*** Opening Record extracts ***

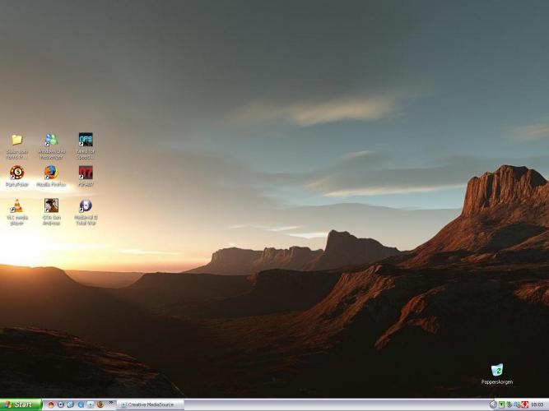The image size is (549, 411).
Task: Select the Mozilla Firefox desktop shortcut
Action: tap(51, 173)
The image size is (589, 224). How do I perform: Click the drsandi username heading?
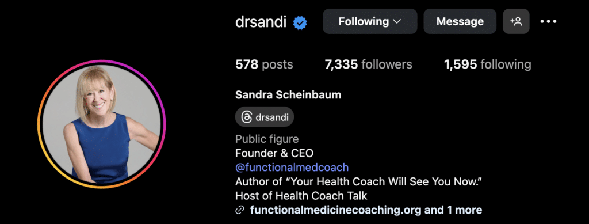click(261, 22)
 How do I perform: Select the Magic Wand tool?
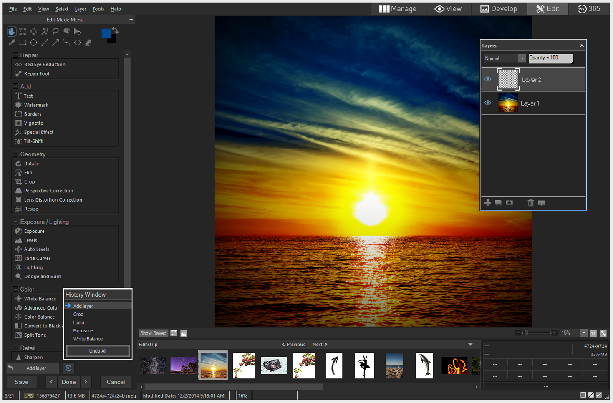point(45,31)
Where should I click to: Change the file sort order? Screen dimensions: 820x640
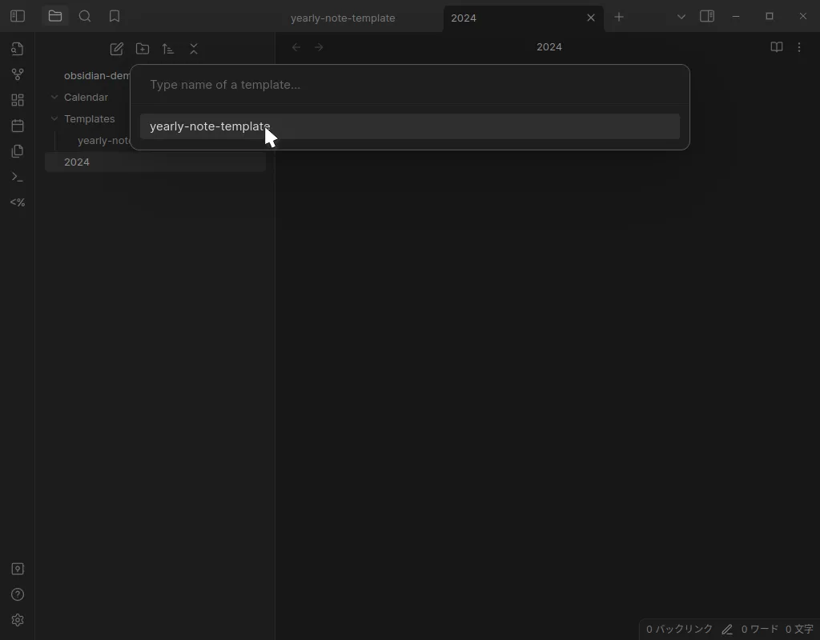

*** Closing Record extracts ***

Exercise requirements:
Repeat exactly the lines from the one containing "The image size is (589, 224)." to the last line of the records above, including both, and leave out any pictures.

Exercise output:
The image size is (589, 224). How do I perform: Click the drsandi username heading?
click(261, 22)
 How do I perform: Select the Magic Wand tool?
point(45,31)
Where should I click to: Change the file sort order? Screen dimensions: 820x640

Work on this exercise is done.